Well you're in the majority. When I got married nobody texted. Now I see texting as the single biggest threat to any relationship probably.
_Posted via Mobile Device_


----------



## questar1 (Aug 4, 2011)

"And how does that make you feel?"
That's the deciding factor. 
It's that feeling in the gut... where you know it just isn't right when you find out your spouse is doing "that."That ughy feeling of "someone forgot to invite me to the party and they're up to no good."
And for the WS, it's that delicious neurotransmitter thrill that you're supposed to be getting from your partner. 
So I agree that EA's come in many forms and can be more frightening than short-term physical brushes. (Longer PA's are a diff story naturally.)
I almost wandered into an EA that way (email) years ago in my former marriage--then realized that the feeling I got from the emails didn't match up with how I felt when I was actually with the other guy. For one thing he said he was over 6 foot tall but in person he was kind of stumplike regardless of how tall his shoes made him think he was.
So I quit the contact. I felt lied to by my own brain. It was all fantasy and biochemistry. But I kind of took a memo at how fast and how hard those weird "fog" feelings came on despite reality.

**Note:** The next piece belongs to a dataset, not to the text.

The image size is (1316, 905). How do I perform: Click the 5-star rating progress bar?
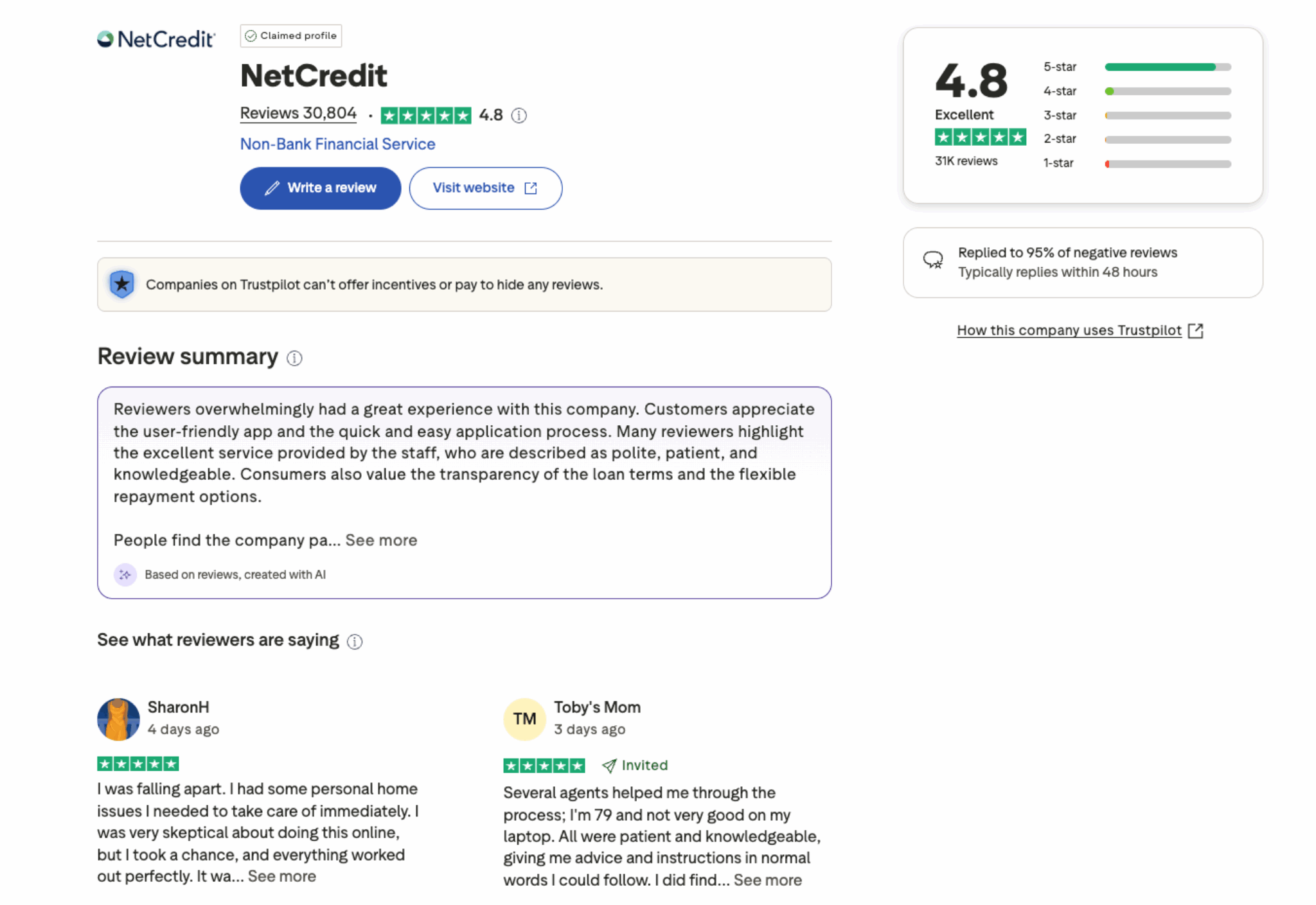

Sexting is a lie and it's a way to get that illicit thrill--alas, it's only in one's own head, but that's enough to distract from dealing with what's in one's own marriage that should be paid attention to.

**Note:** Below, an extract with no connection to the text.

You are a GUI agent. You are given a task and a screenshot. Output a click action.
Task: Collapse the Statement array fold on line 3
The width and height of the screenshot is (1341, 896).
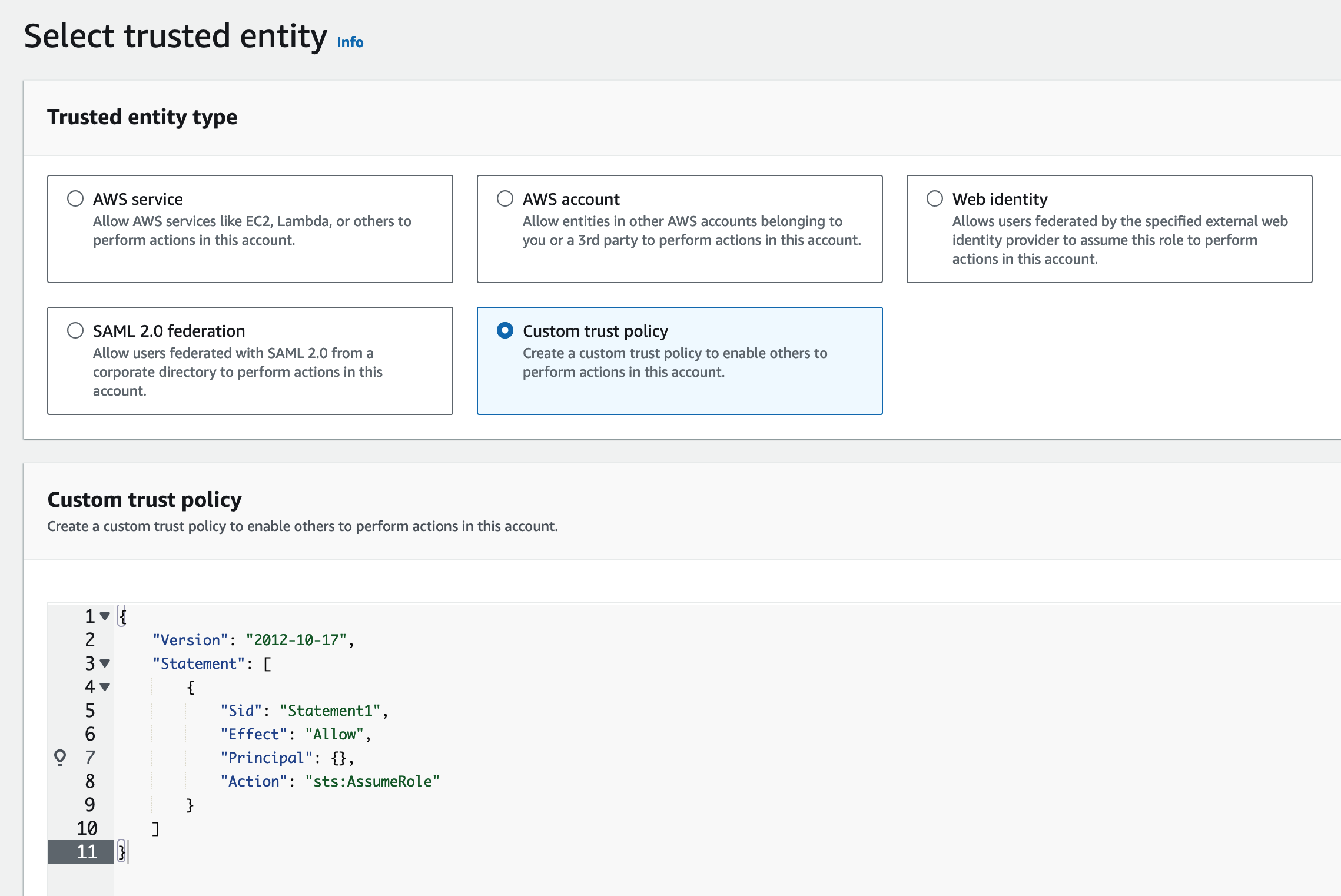click(105, 663)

And Mrs Weiner really should be ditching Mr Weiner IMHO. Face it, photo sexting is disgusting. And dangerous. It kind of borders on a PA, come to think of it.


----------



## Entropy3000 (May 11, 2011)

Disenchanted said:


> HuffPost Divorce recently partnered with YouGov to poll 1,000 U.S. adults about what they consider to be adulterous behaviors –- and the answers may surprise you.
> 
> *A whopping 79 percent of people surveyed would consider it cheating if their partner sent sexy text messages* or pictures to someone else, and 60 percent said forming a deep emotional connection with someone other than their partner would constitute infidelity. Only 48 percent of people surveyed would consider it cheating if their partner kissed someone else on the lips; 26 percent would not consider it cheating and another 26 percent said they weren’t sure.
> 
> What Is Cheating? HuffPost/YouGov Poll Addresses Adulterous Behaviors


I would be in that 79%

It for sure is unfaithful. Unfaithful is my dealbreaker. PIV is not my boundary for cheatin but it is for many.

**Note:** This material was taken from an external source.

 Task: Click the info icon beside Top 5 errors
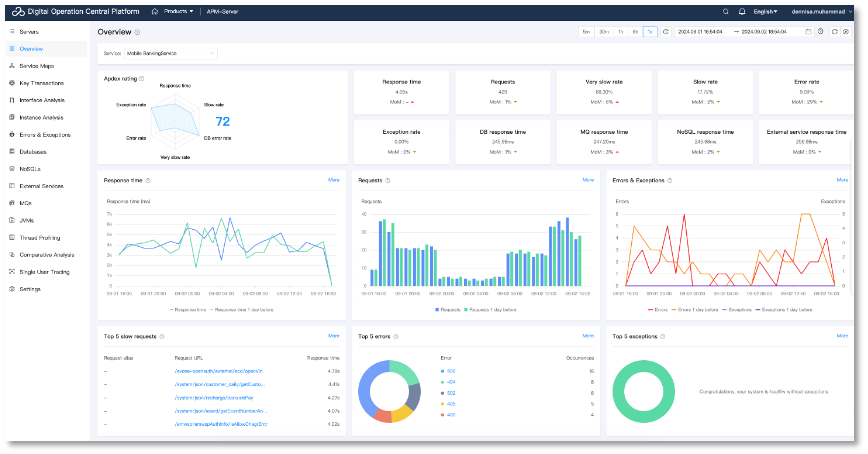point(395,337)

Kissing is a very intimate act. You the numbers that you see because they say kissing on the lips. Soe people barely touch lips as a kiss. 
But how about a long deep wet passionate kiss? That is what they should have asked.


----------



## confusedFather (Jul 15, 2012)

Based on these numbers some people believe texting is cheating but kissing on the lips is not.:scratchhead:


----------



## CEL (May 7, 2013)

It is all in the feelings and is why we use the term EA. If you are communicating with someone who you have those feelings for then you are having an affair. The right thing to do when you have those feelings is to either tell you SO or to leave the relationship. The medium of communication is irrelevant.


----------



## 86857 (Sep 5, 2013)

I have a question. . . 3 in fact :scratchhead: :scratchhead: :scratchhead:

*How would a spouse feel LOOKING ON as their partner*


> sent sexy text messages or pictures to someone else





> was forming a deep emotional connection with someone other.





> kissed someone else on the lips


:redcard: :redcard: :redcard:

*CORRECT *

Does my question really need an answer?
Betrayal in all its guises is still betrayal. 
Its most vital ingredient is secrecy. 
If someone is doing something they wouldn't do in front of their partner they shouldn't be doing it in the first place. 
What's more, they are well aware of how upset their spouse would be, but hell they do it anyway. 
Nasty business betrayal. 
Another word for it is cheating. 
The 3 events described above are merely a description of the different ways affairs start out. 
Ask any Tammer.

PS How many of the respondents had it actually happen to them? 'What ifs' are just that, 'what ifs'.


----------



## Disenchanted (Sep 12, 2012)

For me watching my partner develop a deep emotional connection was the worst slowest most painful thing. The shock of learning about a PA was indescribably painful. But this sums up why texting is so insidious in my opinion:



> Somehow, sending messages to someone’s phone seems like a worse violation than kissing that same person in, well, person. The answer to this riddle may very well lie in the clandestine nature of texting – it’s an activity that can be kept totally secret, and can go on at any time. In other words, your partner could be lying on the couch with you, and sexy-texting someone else AT THE SAME TIME, and you would never know about it. The cheating may not exist in physical reality, but it’s a violation of the emotional space you share with your partner.


Survey Finds Cheating Via Text Is Worse Than Cheating in Real Life -- HowAboutWe – Date Report


----------



## waiwera (Sep 8, 2009)

For me I tend to know I'd be cheating/crossing boundaries if I wouldn't do this 'thing' in front of my husband.

Would I send another man sexual texts or pic's with hubby sitting next to me.... err no!
Would I kiss another man on the lips in front of hubby... def no!
Would I cuddle, fondle, give/receive oral, shag another man in front of hubby...no again.

It seems to work every time.... no exception.
If i could do it front of hubby...than it's clean and innocent.


----------



## Disenchanted (Sep 12, 2012)

My rule has always been "would I be upset if my partner did this".

Regardless of whether she might be there or not, aka "in front of her".

I've flirted plenty while in a committed relationship and that kind of thing. But I wouldn't do something that I wouldn't want to have done to me. (or behind my back)


----------